Exercise description: In the text on Thanksgiving guest etiquette, what did the person invited to a friend-of-a-friend's Canadian Thanksgiving dinner in Europe bring?

Supplied passage:
* * *

Thanksgiving as a guest question

I have no problem if someone wants to bring a dish, I just appreciate it if they let me know ahead of time. That way, there aren't duplicates that won't get eaten, way too much food overall/ not enough space, or them bringing a large portion of something that no one else will eat rather than a smaller portion so they can still have it but it won't get wasted.
 
Random question for those who bring wine to dinners (outside of family), since it seems to be brought up frequently:

Have you ever brought wine and then found out that the hosts don't drink wine? Just curious because I've never considered wine as a gift for the host before. I actually don't know anyone who actually drinks it.

This is not to criticize anyone who does or the thought of it as a gift, just never really knew people who drank wine.

Until I joined the DIS, I never knew anyone who drank at a holiday meal. Nobody at our family meals drank and when DH and I got married nobody on either side of his family drank at the holidays.

I am really not sure what someone would do if wine was brought. We do have a couple of alcoholics, I am going to guess it would quietly be explained so the guest wouldn’t be upset.
 
For the hosts that don't want additional dishes - there are things I MISS from my Thanksgivings. If I'm coming to your house and having to miss my family, should I not bring the few things that feel like home to me? Not trying to argue, but I don't see the issue in something random on the table. Duplicates, yeah, I get that, but if you're making roasted butternut squash I'm not missing it. If you aren't, is it SO tacky to let me enjoy it or should I just digest whatever? That may be the best manners, so legit asking.

Yes, it is rude. You are saying that what the host is serving isn't good enough for you. If you want roasted butternut squash, make it for yourself and enjoy it at home.

I'm with the group that will always ask about bringing something. At Thanksgiving (Canadian - to in October), I was invited to a friend-of-a-friend's dinner (we're in Europe, so it was a bunch of expats). I didn't know them to ask, so I brought Nanaimo Bars. I made it clear that they did not need to be served and that the hosts were welcome to keep them for themselves for later. Being in Europe, Nanaimo bars are a nice treat from home.

* * *

[Dataset entries]
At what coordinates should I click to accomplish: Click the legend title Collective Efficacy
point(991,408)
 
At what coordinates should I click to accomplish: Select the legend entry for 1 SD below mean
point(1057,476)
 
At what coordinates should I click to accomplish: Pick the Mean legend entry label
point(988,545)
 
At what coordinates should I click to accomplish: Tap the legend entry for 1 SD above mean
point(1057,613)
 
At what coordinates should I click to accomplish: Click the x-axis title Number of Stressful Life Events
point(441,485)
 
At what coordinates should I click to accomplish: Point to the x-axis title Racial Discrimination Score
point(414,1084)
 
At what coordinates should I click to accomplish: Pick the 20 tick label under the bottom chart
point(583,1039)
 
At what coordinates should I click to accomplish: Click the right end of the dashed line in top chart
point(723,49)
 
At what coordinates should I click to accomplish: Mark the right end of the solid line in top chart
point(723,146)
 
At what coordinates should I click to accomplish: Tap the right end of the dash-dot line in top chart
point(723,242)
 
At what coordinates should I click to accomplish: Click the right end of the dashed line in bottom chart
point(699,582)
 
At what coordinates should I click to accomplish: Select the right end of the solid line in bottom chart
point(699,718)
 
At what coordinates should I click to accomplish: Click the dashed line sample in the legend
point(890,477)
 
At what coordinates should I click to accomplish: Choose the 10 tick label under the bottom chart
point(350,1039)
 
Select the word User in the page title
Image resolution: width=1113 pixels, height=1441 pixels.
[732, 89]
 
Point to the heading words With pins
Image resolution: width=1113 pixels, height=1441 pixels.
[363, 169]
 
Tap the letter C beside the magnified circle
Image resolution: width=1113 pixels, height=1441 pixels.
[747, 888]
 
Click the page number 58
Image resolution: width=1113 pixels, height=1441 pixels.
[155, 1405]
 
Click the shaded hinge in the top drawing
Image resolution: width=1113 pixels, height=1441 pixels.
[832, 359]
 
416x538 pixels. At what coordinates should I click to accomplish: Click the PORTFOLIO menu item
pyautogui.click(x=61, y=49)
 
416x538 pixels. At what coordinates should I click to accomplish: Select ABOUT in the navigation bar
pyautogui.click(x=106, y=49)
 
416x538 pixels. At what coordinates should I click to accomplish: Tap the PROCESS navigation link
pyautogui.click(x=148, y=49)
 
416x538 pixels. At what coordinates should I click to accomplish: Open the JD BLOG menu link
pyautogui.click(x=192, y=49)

* * *

Worked answer: Nanaimo Bars.